Zines Then and Now

An ongoing series cross-posted from instagram.com/dsqt

You do anything for long enough, you live through transitions. Generally these are revealed to you in hindsight, when a recollection is distinct enough from the current moment for the shifts, the fissures, to have come into focus. Sometimes, though, you experience these transitions in real time.

I have probably told this story before, but it’s a short one, so I’ll give it another go. Not long after I started, back in 1989, working for the Tower Records retail chain, we were visited at the company’s home office, in West Sacramento, by representatives of one of the country’s major music labels. Shifts were happening in the record industry, not just generic business pressures like consolidation, marked by mergers and acquisitions of record labels, but also key among the threats such familiar terms to us denizens of the 21st century as mobile, video, and technology.

However, those words didn’t mean in 1990, when the visit occurred, what they mean now. Mobile meant the prevalence of the Walkman and its ilk, and the perceived accompanying rise in home taping. Video meant MTV, and the oversize influence of a single network. Technology meant the compact disc, which was enticing music fans to buy their entire record collections all over again, to the point that even long sedate classical labels were becoming cash cows.

Wherever there are that many threats, there must be others, and it was these unknowns that were on the minds of our visitors that day.

As they toured our office and spoke with our senior staff — I was a junior editor on Tower’s music magazine, Pulse!, mostly handling its letters page and the Desert Island Discs lists from readers, when not imploring my coworkers to let me cover musicians in the orbit of the Knitting Factory — our visitors inquired about what we were listening to, and how we had come to discover it.

I wasn’t surprised, decades later, when researching my book on Aphex Twin’s album Selected Ambient Works Volume II, to learn from Clive Gabriel, who signed Aphex Twin to the publisher Chrysalis, that Gabriel himself had come to Chrysalis’ attention thanks to his writing for British music magazines. It may seem a catch-22 that a label would look to a music critic for hints at the future, since by definition much of the music being written about would already be on a label. But that isn’t always the case, and even when it is, the myopia of big labels can make them blind to the wide field of smaller ones.

In any case, I found the perspective of the visitors fascinating. I lingered in the open area of the Pulse! offices to listen in. And at some point I heard one of our visitors begin to put forward a question in a tentative tone. “Do you,” it was asked, “read … zines?” I put the ellipsis there because there was a definite pause, as if someone were testing out a newly learned term from a foreign language. What I can’t do except through comparison is note that the word was pronounced in a dramatic and sudden hush, much like the mother of Ally Sheedy’s character says “cancer” at the dinner table in the movie St. Elmo’s Fire. And what I can’t do except through description is to note that the word wasn’t pronounced “zines” as in the third syllable of “magazines,” from which the term emerged, but as “zines” with the “i” like “eye,” which is to say, a word so alien that its source and meaning were truly obscure to the person speaking it.
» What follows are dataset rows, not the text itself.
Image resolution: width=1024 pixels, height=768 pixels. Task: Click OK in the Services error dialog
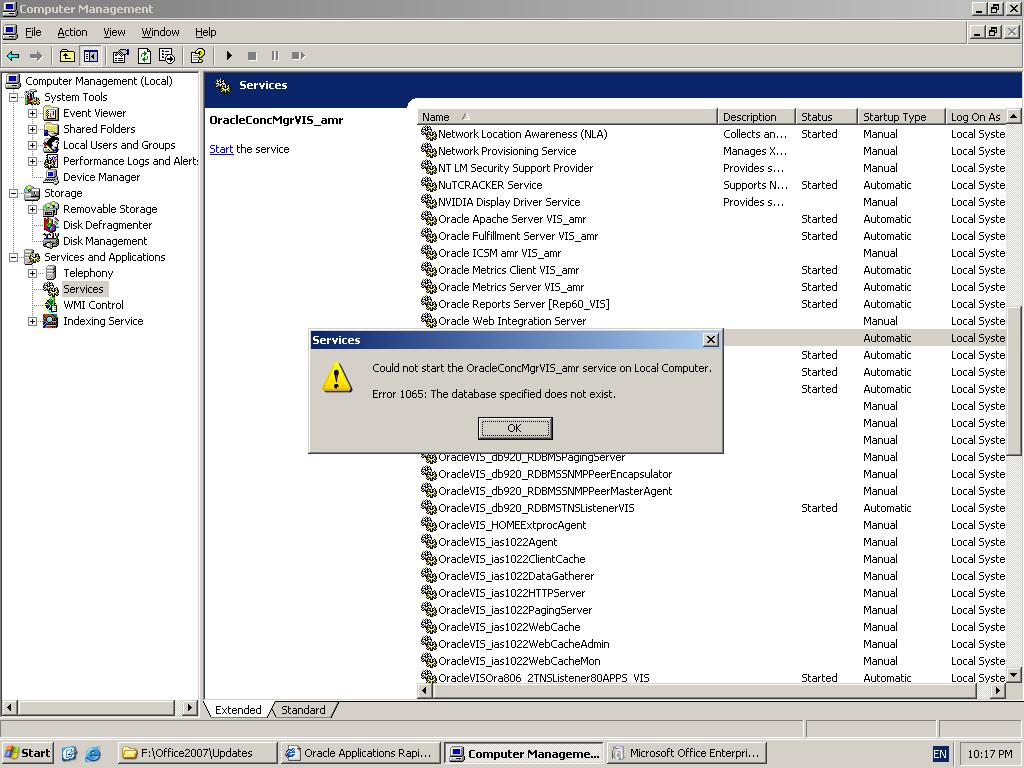coord(514,428)
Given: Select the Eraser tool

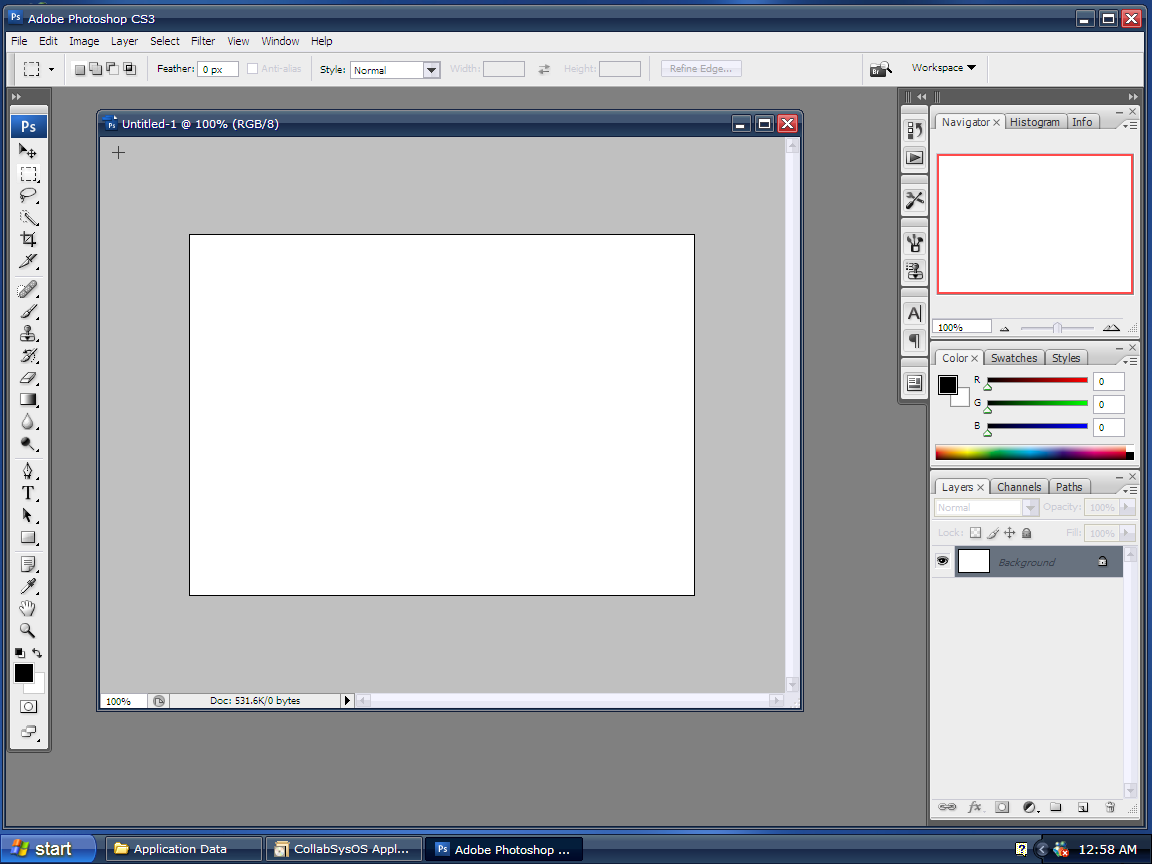Looking at the screenshot, I should [28, 377].
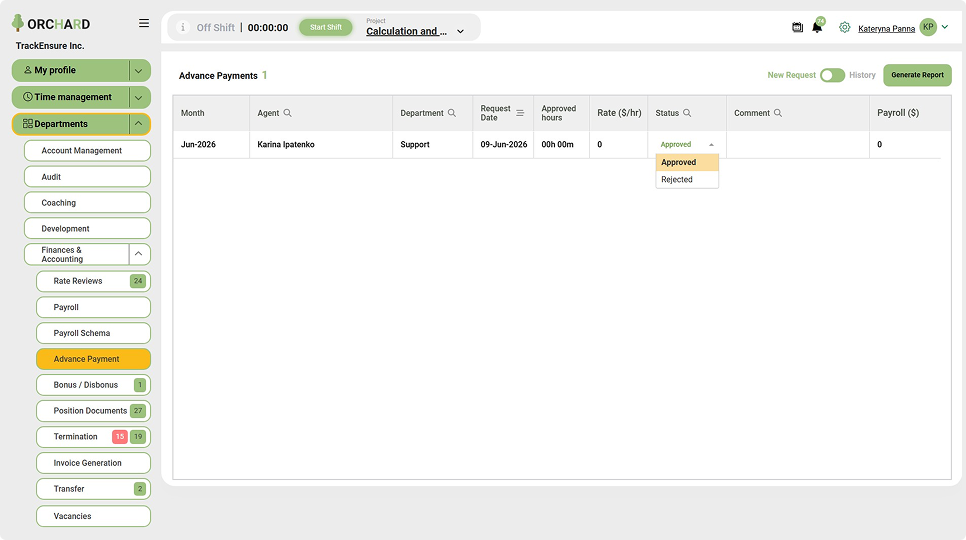Viewport: 966px width, 540px height.
Task: Open Payroll Schema menu item
Action: point(94,333)
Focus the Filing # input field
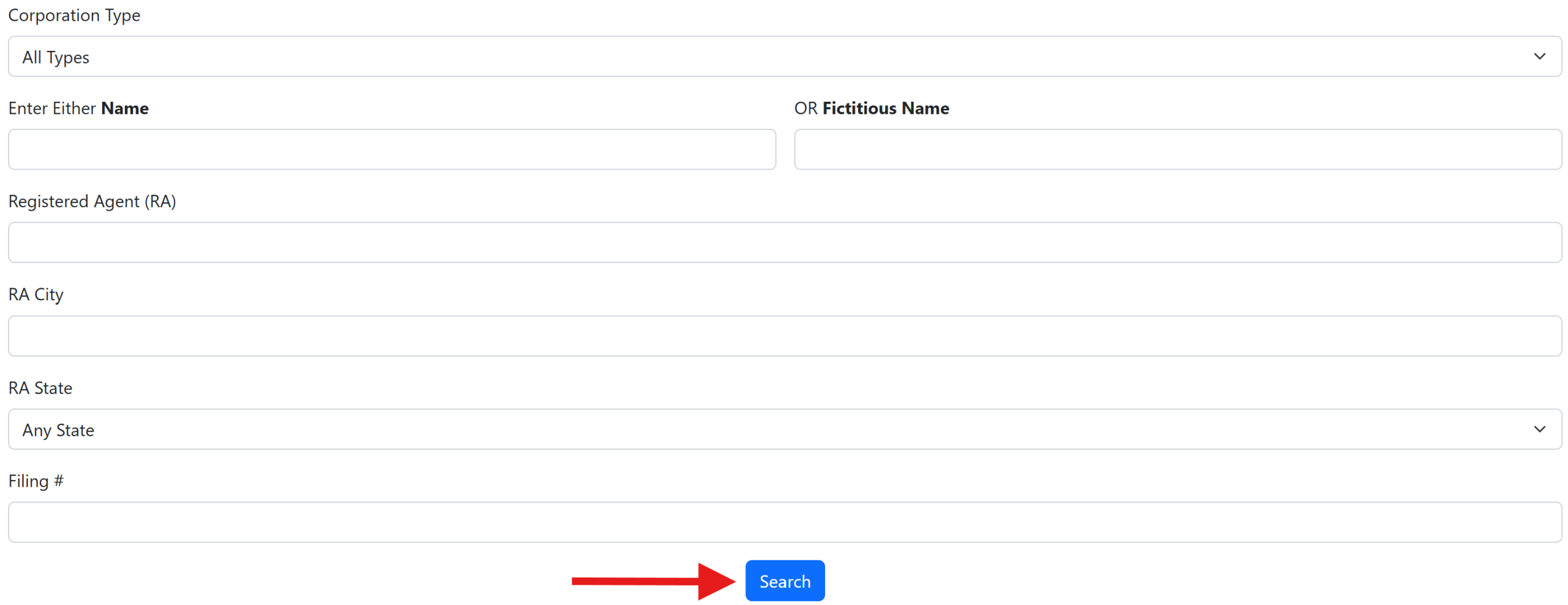The height and width of the screenshot is (605, 1568). click(785, 522)
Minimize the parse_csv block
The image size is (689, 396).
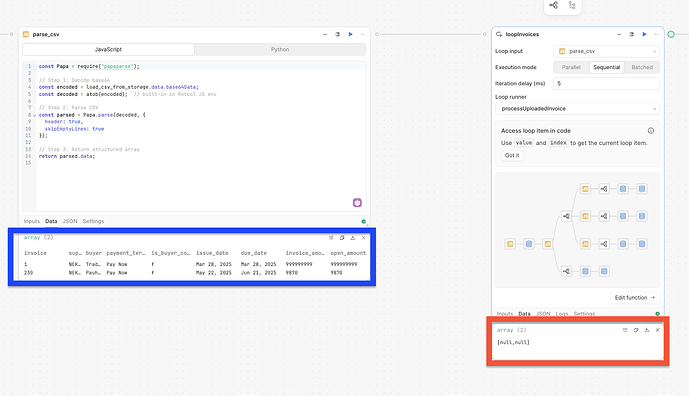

There’s far more to be said about zines at the start of the final decade of the 20th century, but not right now. I will note it was especially appropriate that day for the visitors to have asked this question because, unbeknownst to them, just one building away from ours was the Tower warehouse, where a vast zine distribution project was underway thanks to the vision of an employee named Doug Biggert.

I remember this visit as if it happened yesterday, even though it was three decades ago, and I am remembering it right now because just this weekend I received a package containing two zines: the first and second issues of Deft Esoterica, a project by Claude Aldous, of Canton, a city in upstate New York. I’ve been enjoying reading them, but I had to put down the stapled pieces of 8.5×11″ paper to get my memories typed out because they were distracting me from what was on the page.